PROBLEM DETAILS: Line by line, the entries below are to be reproduced unaltered.

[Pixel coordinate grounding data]
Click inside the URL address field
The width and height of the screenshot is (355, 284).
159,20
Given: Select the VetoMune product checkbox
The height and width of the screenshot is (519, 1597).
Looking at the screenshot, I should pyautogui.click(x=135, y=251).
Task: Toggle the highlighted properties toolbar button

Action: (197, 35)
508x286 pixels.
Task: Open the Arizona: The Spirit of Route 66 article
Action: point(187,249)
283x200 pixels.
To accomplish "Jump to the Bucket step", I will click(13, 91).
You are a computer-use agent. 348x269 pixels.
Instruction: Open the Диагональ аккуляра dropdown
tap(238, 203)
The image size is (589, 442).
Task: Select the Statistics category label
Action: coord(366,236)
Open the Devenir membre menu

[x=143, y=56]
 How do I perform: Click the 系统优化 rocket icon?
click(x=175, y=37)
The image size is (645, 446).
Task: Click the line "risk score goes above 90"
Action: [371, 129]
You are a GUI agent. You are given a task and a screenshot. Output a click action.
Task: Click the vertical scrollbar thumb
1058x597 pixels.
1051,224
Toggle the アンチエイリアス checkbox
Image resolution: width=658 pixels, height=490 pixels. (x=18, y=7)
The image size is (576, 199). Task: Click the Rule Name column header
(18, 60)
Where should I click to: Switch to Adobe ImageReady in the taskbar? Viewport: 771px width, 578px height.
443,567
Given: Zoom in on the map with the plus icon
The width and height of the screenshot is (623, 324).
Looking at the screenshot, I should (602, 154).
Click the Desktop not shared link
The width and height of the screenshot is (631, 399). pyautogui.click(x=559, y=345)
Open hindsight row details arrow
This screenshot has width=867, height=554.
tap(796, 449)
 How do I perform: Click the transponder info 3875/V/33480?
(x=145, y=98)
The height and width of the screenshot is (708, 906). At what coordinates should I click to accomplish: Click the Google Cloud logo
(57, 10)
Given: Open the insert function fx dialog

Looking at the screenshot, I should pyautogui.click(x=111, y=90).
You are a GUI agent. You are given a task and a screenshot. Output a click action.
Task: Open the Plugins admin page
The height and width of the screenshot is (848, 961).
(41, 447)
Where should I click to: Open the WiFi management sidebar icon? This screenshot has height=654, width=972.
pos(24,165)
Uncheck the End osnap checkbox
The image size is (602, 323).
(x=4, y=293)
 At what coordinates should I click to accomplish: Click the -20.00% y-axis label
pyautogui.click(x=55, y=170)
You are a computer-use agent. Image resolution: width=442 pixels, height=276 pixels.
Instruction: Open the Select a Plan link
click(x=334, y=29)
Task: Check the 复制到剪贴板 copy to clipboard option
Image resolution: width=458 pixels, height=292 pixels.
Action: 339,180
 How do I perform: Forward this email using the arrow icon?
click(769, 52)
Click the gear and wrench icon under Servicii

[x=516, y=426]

OUTPUT FOR THIS EXERCISE:
Click inside the URL address field
The width and height of the screenshot is (355, 284).
159,20
Given: Select the VetoMune product checkbox
The height and width of the screenshot is (519, 1597).
Looking at the screenshot, I should pyautogui.click(x=135, y=251).
Task: Toggle the highlighted properties toolbar button

Action: (197, 35)
508x286 pixels.
Task: Open the Arizona: The Spirit of Route 66 article
Action: point(187,249)
283x200 pixels.
To accomplish "Jump to the Bucket step", I will click(13, 91).
You are a computer-use agent. 348x269 pixels.
Instruction: Open the Диагональ аккуляра dropdown
tap(238, 203)
The image size is (589, 442).
Task: Select the Statistics category label
Action: coord(366,236)
Open the Devenir membre menu

[x=143, y=56]
 How do I perform: Click the 系统优化 rocket icon?
click(x=175, y=37)
The image size is (645, 446).
Task: Click the line "risk score goes above 90"
Action: [371, 129]
You are a GUI agent. You are given a task and a screenshot. Output a click action.
Task: Click the vertical scrollbar thumb
1058x597 pixels.
1051,224
Toggle the アンチエイリアス checkbox
Image resolution: width=658 pixels, height=490 pixels. (x=18, y=7)
The image size is (576, 199). Task: Click the Rule Name column header
(18, 60)
Where should I click to: Switch to Adobe ImageReady in the taskbar? Viewport: 771px width, 578px height.
443,567
Given: Zoom in on the map with the plus icon
The width and height of the screenshot is (623, 324).
Looking at the screenshot, I should (602, 154).
Click the Desktop not shared link
The width and height of the screenshot is (631, 399). pyautogui.click(x=559, y=345)
Open hindsight row details arrow
This screenshot has width=867, height=554.
tap(796, 449)
 How do I perform: Click the transponder info 3875/V/33480?
(x=145, y=98)
The height and width of the screenshot is (708, 906). At what coordinates should I click to accomplish: Click the Google Cloud logo
(57, 10)
Given: Open the insert function fx dialog

Looking at the screenshot, I should pyautogui.click(x=111, y=90).
You are a GUI agent. You are given a task and a screenshot. Output a click action.
Task: Open the Plugins admin page
The height and width of the screenshot is (848, 961).
(41, 447)
Where should I click to: Open the WiFi management sidebar icon? This screenshot has height=654, width=972.
pos(24,165)
Uncheck the End osnap checkbox
The image size is (602, 323).
(x=4, y=293)
 At what coordinates should I click to accomplish: Click the -20.00% y-axis label
pyautogui.click(x=55, y=170)
You are a computer-use agent. Image resolution: width=442 pixels, height=276 pixels.
Instruction: Open the Select a Plan link
click(x=334, y=29)
Task: Check the 复制到剪贴板 copy to clipboard option
Image resolution: width=458 pixels, height=292 pixels.
Action: 339,180
 How do I perform: Forward this email using the arrow icon?
click(769, 52)
Click the gear and wrench icon under Servicii

[x=516, y=426]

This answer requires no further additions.